DATA FOR THE TASK
* * * * * * * * *

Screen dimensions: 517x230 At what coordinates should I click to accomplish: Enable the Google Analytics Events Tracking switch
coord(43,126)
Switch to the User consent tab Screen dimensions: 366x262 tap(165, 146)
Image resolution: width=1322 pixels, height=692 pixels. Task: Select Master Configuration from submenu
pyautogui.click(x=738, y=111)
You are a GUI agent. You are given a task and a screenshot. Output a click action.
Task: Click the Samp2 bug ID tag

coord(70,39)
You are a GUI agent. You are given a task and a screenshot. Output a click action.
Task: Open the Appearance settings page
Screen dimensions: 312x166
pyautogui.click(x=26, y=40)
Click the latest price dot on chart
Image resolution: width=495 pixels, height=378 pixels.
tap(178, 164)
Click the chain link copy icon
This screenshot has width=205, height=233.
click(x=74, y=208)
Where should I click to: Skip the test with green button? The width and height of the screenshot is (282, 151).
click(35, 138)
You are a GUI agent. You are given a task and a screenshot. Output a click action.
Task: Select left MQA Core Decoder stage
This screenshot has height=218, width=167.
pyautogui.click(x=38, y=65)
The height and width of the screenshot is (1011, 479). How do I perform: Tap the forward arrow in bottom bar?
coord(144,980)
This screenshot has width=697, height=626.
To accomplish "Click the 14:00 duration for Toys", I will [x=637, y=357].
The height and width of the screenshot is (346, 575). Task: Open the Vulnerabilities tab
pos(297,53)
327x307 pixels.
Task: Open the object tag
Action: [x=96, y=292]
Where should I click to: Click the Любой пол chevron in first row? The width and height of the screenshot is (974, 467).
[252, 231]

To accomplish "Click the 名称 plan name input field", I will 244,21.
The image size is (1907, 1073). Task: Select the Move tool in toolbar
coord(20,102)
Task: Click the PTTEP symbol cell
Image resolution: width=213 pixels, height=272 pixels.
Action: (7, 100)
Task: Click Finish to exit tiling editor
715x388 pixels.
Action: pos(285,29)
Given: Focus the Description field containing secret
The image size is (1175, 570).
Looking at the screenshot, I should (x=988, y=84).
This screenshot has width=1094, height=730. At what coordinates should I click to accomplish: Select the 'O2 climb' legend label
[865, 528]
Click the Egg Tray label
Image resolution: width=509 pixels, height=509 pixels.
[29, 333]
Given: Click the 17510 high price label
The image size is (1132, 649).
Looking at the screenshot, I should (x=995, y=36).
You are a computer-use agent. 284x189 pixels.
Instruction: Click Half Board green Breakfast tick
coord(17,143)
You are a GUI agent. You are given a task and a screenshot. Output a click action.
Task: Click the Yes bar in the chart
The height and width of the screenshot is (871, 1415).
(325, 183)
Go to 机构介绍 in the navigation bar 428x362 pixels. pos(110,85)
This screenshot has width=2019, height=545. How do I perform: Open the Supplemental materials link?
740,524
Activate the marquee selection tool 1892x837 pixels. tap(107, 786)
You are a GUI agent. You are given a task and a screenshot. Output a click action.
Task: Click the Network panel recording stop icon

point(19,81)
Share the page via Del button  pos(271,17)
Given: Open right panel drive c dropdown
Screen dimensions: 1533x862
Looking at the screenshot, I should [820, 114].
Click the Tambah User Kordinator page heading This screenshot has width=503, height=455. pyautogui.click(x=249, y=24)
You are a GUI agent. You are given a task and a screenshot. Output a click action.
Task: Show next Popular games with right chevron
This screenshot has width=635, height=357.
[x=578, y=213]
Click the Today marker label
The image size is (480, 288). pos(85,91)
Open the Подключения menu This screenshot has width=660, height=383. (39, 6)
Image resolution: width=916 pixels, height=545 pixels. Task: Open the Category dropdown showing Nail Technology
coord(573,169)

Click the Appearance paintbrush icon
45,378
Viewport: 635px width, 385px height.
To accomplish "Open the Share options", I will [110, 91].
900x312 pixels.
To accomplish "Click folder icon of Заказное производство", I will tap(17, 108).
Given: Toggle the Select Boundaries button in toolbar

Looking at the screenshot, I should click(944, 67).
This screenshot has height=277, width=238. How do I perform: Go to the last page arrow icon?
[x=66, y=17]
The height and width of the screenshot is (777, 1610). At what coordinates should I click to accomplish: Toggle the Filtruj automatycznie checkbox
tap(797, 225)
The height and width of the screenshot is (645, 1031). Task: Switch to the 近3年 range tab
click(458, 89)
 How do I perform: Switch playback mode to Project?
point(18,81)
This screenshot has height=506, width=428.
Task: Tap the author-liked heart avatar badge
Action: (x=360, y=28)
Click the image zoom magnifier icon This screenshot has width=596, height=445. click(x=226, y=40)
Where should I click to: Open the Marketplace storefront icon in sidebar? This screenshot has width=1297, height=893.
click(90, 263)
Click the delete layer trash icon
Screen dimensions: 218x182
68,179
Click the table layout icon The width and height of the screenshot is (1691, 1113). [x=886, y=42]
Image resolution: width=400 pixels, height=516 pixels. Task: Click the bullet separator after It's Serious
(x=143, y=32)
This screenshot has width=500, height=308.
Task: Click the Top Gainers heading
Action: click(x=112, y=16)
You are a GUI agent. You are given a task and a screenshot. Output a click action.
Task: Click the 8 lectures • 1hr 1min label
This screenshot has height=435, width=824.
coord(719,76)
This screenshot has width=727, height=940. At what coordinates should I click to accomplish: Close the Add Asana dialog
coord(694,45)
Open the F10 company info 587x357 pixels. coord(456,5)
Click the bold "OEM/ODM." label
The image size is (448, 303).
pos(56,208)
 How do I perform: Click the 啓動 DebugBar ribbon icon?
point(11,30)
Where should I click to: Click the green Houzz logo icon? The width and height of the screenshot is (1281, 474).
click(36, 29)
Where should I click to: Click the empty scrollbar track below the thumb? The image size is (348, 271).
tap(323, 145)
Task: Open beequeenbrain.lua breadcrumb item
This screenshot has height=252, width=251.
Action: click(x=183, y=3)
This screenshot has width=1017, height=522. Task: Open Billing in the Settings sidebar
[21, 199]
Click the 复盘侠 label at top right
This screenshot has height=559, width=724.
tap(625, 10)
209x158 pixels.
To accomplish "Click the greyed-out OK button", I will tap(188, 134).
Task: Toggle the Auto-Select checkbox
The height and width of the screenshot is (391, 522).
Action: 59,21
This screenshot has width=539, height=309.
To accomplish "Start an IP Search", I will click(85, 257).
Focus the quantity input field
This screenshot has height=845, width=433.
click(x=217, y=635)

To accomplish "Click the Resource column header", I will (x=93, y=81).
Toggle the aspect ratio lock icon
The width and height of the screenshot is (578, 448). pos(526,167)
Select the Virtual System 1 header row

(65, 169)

* * * * * * * * *

TO DO
From the records above, transcribe without alteration every line from the one with "Switch to the User" to the one with "Click the latest price dot on chart", inclusive.

ANSWER SPACE
Switch to the User consent tab Screen dimensions: 366x262 tap(165, 146)
Image resolution: width=1322 pixels, height=692 pixels. Task: Select Master Configuration from submenu
pyautogui.click(x=738, y=111)
You are a GUI agent. You are given a task and a screenshot. Output a click action.
Task: Click the Samp2 bug ID tag

coord(70,39)
You are a GUI agent. You are given a task and a screenshot. Output a click action.
Task: Open the Appearance settings page
Screen dimensions: 312x166
pyautogui.click(x=26, y=40)
Click the latest price dot on chart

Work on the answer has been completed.